Having read the data, transcribe all of it without deviation.

Stored records:
[Start of Attachment]

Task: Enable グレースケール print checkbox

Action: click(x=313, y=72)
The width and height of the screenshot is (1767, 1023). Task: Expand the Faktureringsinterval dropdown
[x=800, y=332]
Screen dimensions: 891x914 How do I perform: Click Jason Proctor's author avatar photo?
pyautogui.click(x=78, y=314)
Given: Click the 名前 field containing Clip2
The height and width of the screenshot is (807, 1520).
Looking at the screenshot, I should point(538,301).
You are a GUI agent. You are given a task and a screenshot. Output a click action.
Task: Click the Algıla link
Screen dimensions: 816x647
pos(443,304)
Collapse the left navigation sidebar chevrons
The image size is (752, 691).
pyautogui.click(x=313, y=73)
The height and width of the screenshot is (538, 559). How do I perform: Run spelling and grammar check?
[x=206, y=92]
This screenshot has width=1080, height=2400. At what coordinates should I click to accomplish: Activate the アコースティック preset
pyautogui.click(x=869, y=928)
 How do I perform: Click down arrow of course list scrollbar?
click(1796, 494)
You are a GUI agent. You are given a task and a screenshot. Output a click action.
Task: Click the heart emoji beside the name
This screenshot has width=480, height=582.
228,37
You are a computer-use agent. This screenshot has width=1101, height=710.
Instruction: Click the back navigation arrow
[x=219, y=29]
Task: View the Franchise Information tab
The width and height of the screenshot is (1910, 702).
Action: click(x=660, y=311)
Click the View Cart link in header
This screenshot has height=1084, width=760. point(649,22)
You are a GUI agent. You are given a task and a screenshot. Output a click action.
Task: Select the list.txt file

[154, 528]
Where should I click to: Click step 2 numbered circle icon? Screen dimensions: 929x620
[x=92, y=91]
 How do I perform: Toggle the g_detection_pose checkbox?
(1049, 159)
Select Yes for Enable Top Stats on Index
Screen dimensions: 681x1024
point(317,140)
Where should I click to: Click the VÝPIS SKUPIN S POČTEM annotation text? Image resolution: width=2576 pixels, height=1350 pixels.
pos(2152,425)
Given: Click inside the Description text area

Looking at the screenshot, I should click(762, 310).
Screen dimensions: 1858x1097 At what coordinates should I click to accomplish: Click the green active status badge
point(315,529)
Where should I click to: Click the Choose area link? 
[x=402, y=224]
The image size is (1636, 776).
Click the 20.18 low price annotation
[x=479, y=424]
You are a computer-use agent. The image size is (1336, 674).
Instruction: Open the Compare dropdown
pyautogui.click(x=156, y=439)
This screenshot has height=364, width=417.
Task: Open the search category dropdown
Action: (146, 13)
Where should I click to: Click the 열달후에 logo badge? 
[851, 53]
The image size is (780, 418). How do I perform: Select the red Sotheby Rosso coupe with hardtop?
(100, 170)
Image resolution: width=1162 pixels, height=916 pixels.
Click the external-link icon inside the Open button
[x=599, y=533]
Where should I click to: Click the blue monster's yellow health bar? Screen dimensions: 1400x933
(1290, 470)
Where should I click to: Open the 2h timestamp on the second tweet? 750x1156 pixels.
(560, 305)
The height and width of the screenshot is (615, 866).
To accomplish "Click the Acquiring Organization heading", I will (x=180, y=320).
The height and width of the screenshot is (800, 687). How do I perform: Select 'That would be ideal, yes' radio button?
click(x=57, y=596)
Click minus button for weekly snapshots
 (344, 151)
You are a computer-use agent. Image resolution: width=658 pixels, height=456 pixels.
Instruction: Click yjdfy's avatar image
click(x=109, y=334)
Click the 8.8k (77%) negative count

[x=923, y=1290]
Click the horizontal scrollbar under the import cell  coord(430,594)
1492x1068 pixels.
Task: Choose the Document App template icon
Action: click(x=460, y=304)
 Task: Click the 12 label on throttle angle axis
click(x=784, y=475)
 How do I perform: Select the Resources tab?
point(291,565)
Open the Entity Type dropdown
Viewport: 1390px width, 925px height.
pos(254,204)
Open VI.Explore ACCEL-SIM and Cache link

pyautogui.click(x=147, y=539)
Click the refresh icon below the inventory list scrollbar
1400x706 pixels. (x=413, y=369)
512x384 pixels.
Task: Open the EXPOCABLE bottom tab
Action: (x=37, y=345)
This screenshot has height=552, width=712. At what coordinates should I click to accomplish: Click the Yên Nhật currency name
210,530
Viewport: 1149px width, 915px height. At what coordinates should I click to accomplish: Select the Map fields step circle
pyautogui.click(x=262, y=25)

[End of Attachment]

▶ _Completed exercise_:
Task: Enable グレースケール print checkbox

Action: click(x=313, y=72)
The width and height of the screenshot is (1767, 1023). Task: Expand the Faktureringsinterval dropdown
[x=800, y=332]
Screen dimensions: 891x914 How do I perform: Click Jason Proctor's author avatar photo?
pyautogui.click(x=78, y=314)
Given: Click the 名前 field containing Clip2
The height and width of the screenshot is (807, 1520).
Looking at the screenshot, I should point(538,301).
You are a GUI agent. You are given a task and a screenshot. Output a click action.
Task: Click the Algıla link
Screen dimensions: 816x647
pos(443,304)
Collapse the left navigation sidebar chevrons
The image size is (752, 691).
pyautogui.click(x=313, y=73)
The height and width of the screenshot is (538, 559). How do I perform: Run spelling and grammar check?
[x=206, y=92]
This screenshot has width=1080, height=2400. At what coordinates should I click to accomplish: Activate the アコースティック preset
pyautogui.click(x=869, y=928)
 How do I perform: Click down arrow of course list scrollbar?
click(1796, 494)
You are a GUI agent. You are given a task and a screenshot. Output a click action.
Task: Click the heart emoji beside the name
This screenshot has width=480, height=582.
228,37
You are a computer-use agent. This screenshot has width=1101, height=710.
Instruction: Click the back navigation arrow
[x=219, y=29]
Task: View the Franchise Information tab
The width and height of the screenshot is (1910, 702).
Action: click(x=660, y=311)
Click the View Cart link in header
This screenshot has height=1084, width=760. point(649,22)
You are a GUI agent. You are given a task and a screenshot. Output a click action.
Task: Select the list.txt file

[154, 528]
Where should I click to: Click step 2 numbered circle icon? Screen dimensions: 929x620
[x=92, y=91]
 How do I perform: Toggle the g_detection_pose checkbox?
(1049, 159)
Select Yes for Enable Top Stats on Index
Screen dimensions: 681x1024
point(317,140)
Where should I click to: Click the VÝPIS SKUPIN S POČTEM annotation text? Image resolution: width=2576 pixels, height=1350 pixels.
pos(2152,425)
Given: Click inside the Description text area

Looking at the screenshot, I should click(762, 310).
Screen dimensions: 1858x1097 At what coordinates should I click to accomplish: Click the green active status badge
point(315,529)
Where should I click to: Click the Choose area link? 
[x=402, y=224]
The image size is (1636, 776).
Click the 20.18 low price annotation
[x=479, y=424]
You are a computer-use agent. The image size is (1336, 674).
Instruction: Open the Compare dropdown
pyautogui.click(x=156, y=439)
This screenshot has height=364, width=417.
Task: Open the search category dropdown
Action: (146, 13)
Where should I click to: Click the 열달후에 logo badge? 
[851, 53]
The image size is (780, 418). How do I perform: Select the red Sotheby Rosso coupe with hardtop?
(100, 170)
Image resolution: width=1162 pixels, height=916 pixels.
Click the external-link icon inside the Open button
[x=599, y=533]
Where should I click to: Click the blue monster's yellow health bar? Screen dimensions: 1400x933
(1290, 470)
Where should I click to: Open the 2h timestamp on the second tweet? 750x1156 pixels.
(560, 305)
The height and width of the screenshot is (615, 866).
To accomplish "Click the Acquiring Organization heading", I will (x=180, y=320).
The height and width of the screenshot is (800, 687). How do I perform: Select 'That would be ideal, yes' radio button?
click(x=57, y=596)
Click minus button for weekly snapshots
 (344, 151)
You are a computer-use agent. Image resolution: width=658 pixels, height=456 pixels.
Instruction: Click yjdfy's avatar image
click(x=109, y=334)
Click the 8.8k (77%) negative count

[x=923, y=1290]
Click the horizontal scrollbar under the import cell  coord(430,594)
1492x1068 pixels.
Task: Choose the Document App template icon
Action: click(x=460, y=304)
 Task: Click the 12 label on throttle angle axis
click(x=784, y=475)
 How do I perform: Select the Resources tab?
point(291,565)
Open the Entity Type dropdown
Viewport: 1390px width, 925px height.
pos(254,204)
Open VI.Explore ACCEL-SIM and Cache link

pyautogui.click(x=147, y=539)
Click the refresh icon below the inventory list scrollbar
1400x706 pixels. (x=413, y=369)
512x384 pixels.
Task: Open the EXPOCABLE bottom tab
Action: (x=37, y=345)
This screenshot has height=552, width=712. At what coordinates should I click to accomplish: Click the Yên Nhật currency name
210,530
Viewport: 1149px width, 915px height. At what coordinates should I click to accomplish: Select the Map fields step circle
pyautogui.click(x=262, y=25)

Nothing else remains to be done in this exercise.